[WORK REQUEST]
The records that follow are to be transcribed exactly.

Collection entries
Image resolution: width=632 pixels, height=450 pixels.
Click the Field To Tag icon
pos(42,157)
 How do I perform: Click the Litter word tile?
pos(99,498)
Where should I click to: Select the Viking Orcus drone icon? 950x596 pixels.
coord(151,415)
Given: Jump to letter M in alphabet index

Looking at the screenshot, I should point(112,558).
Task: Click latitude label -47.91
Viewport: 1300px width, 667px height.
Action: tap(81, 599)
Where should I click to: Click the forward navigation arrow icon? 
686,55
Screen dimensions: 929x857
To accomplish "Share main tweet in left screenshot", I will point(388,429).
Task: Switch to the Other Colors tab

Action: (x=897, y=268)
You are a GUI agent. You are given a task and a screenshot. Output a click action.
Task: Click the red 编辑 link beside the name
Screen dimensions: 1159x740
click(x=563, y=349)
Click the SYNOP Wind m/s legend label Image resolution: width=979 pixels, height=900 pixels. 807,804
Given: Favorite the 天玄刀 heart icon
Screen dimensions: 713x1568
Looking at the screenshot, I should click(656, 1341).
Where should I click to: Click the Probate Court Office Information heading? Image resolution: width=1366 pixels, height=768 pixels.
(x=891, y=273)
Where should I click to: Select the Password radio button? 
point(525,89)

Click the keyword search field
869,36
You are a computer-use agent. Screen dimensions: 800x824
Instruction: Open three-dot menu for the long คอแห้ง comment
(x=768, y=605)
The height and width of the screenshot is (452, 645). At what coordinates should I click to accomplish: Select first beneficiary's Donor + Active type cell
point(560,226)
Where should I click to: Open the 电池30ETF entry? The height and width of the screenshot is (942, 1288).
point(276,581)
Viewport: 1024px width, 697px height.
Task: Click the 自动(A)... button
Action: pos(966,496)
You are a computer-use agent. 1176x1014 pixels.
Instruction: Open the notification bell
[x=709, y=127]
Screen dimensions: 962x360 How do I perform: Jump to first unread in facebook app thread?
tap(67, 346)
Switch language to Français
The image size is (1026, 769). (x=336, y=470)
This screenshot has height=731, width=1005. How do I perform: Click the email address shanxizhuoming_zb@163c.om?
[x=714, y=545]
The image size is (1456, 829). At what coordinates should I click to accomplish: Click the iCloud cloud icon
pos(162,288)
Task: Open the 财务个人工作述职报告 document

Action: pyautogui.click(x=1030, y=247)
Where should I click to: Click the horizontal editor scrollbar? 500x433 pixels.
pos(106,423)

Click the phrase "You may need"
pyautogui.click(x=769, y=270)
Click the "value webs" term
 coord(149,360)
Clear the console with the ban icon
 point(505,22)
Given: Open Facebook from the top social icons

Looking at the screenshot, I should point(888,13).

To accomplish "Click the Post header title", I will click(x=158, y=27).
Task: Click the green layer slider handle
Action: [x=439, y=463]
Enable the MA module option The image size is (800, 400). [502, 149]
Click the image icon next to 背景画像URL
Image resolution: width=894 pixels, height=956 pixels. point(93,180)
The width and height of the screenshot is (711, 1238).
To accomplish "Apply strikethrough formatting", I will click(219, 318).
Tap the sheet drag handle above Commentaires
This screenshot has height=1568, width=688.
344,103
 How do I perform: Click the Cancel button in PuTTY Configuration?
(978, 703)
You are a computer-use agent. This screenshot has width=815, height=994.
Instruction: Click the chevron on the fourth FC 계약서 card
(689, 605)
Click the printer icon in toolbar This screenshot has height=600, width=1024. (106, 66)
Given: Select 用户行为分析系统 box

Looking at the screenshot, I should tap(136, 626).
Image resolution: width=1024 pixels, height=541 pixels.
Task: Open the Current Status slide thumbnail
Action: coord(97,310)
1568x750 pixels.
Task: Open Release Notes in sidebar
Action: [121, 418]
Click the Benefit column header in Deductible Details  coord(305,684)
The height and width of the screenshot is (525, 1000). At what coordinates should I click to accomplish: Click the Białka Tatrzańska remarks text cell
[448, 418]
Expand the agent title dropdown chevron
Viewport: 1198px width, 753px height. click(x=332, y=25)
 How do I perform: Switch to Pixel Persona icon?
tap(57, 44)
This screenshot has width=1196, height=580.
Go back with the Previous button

[RESPONSE]
Image resolution: width=632 pixels, height=450 pixels.
Click the Field To Tag icon
pos(42,157)
 How do I perform: Click the Litter word tile?
pos(99,498)
Where should I click to: Select the Viking Orcus drone icon? 950x596 pixels.
coord(151,415)
Given: Jump to letter M in alphabet index

Looking at the screenshot, I should point(112,558).
Task: Click latitude label -47.91
Viewport: 1300px width, 667px height.
Action: tap(81, 599)
Where should I click to: Click the forward navigation arrow icon? 
686,55
Screen dimensions: 929x857
To accomplish "Share main tweet in left screenshot", I will point(388,429).
Task: Switch to the Other Colors tab

Action: (x=897, y=268)
You are a GUI agent. You are given a task and a screenshot. Output a click action.
Task: Click the red 编辑 link beside the name
Screen dimensions: 1159x740
click(x=563, y=349)
Click the SYNOP Wind m/s legend label Image resolution: width=979 pixels, height=900 pixels. 807,804
Given: Favorite the 天玄刀 heart icon
Screen dimensions: 713x1568
Looking at the screenshot, I should click(656, 1341).
Where should I click to: Click the Probate Court Office Information heading? Image resolution: width=1366 pixels, height=768 pixels.
(x=891, y=273)
Where should I click to: Select the Password radio button? 
point(525,89)

Click the keyword search field
869,36
You are a computer-use agent. Screen dimensions: 800x824
Instruction: Open three-dot menu for the long คอแห้ง comment
(x=768, y=605)
The height and width of the screenshot is (452, 645). At what coordinates should I click to accomplish: Select first beneficiary's Donor + Active type cell
point(560,226)
Where should I click to: Open the 电池30ETF entry? The height and width of the screenshot is (942, 1288).
point(276,581)
Viewport: 1024px width, 697px height.
Task: Click the 自动(A)... button
Action: pos(966,496)
You are a computer-use agent. 1176x1014 pixels.
Instruction: Open the notification bell
[x=709, y=127]
Screen dimensions: 962x360 How do I perform: Jump to first unread in facebook app thread?
tap(67, 346)
Switch language to Français
The image size is (1026, 769). (x=336, y=470)
This screenshot has height=731, width=1005. How do I perform: Click the email address shanxizhuoming_zb@163c.om?
[x=714, y=545]
The image size is (1456, 829). At what coordinates should I click to accomplish: Click the iCloud cloud icon
pos(162,288)
Task: Open the 财务个人工作述职报告 document

Action: pyautogui.click(x=1030, y=247)
Where should I click to: Click the horizontal editor scrollbar? 500x433 pixels.
pos(106,423)

Click the phrase "You may need"
pyautogui.click(x=769, y=270)
Click the "value webs" term
 coord(149,360)
Clear the console with the ban icon
 point(505,22)
Given: Open Facebook from the top social icons

Looking at the screenshot, I should point(888,13).

To accomplish "Click the Post header title", I will click(x=158, y=27).
Task: Click the green layer slider handle
Action: [x=439, y=463]
Enable the MA module option The image size is (800, 400). [502, 149]
Click the image icon next to 背景画像URL
Image resolution: width=894 pixels, height=956 pixels. point(93,180)
The width and height of the screenshot is (711, 1238).
To accomplish "Apply strikethrough formatting", I will click(219, 318).
Tap the sheet drag handle above Commentaires
This screenshot has height=1568, width=688.
344,103
 How do I perform: Click the Cancel button in PuTTY Configuration?
(978, 703)
You are a computer-use agent. This screenshot has width=815, height=994.
Instruction: Click the chevron on the fourth FC 계약서 card
(689, 605)
Click the printer icon in toolbar This screenshot has height=600, width=1024. (106, 66)
Given: Select 用户行为分析系统 box

Looking at the screenshot, I should tap(136, 626).
Image resolution: width=1024 pixels, height=541 pixels.
Task: Open the Current Status slide thumbnail
Action: coord(97,310)
1568x750 pixels.
Task: Open Release Notes in sidebar
Action: [121, 418]
Click the Benefit column header in Deductible Details  coord(305,684)
The height and width of the screenshot is (525, 1000). At what coordinates should I click to accomplish: Click the Białka Tatrzańska remarks text cell
[448, 418]
Expand the agent title dropdown chevron
Viewport: 1198px width, 753px height. click(x=332, y=25)
 How do I perform: Switch to Pixel Persona icon?
tap(57, 44)
This screenshot has width=1196, height=580.
Go back with the Previous button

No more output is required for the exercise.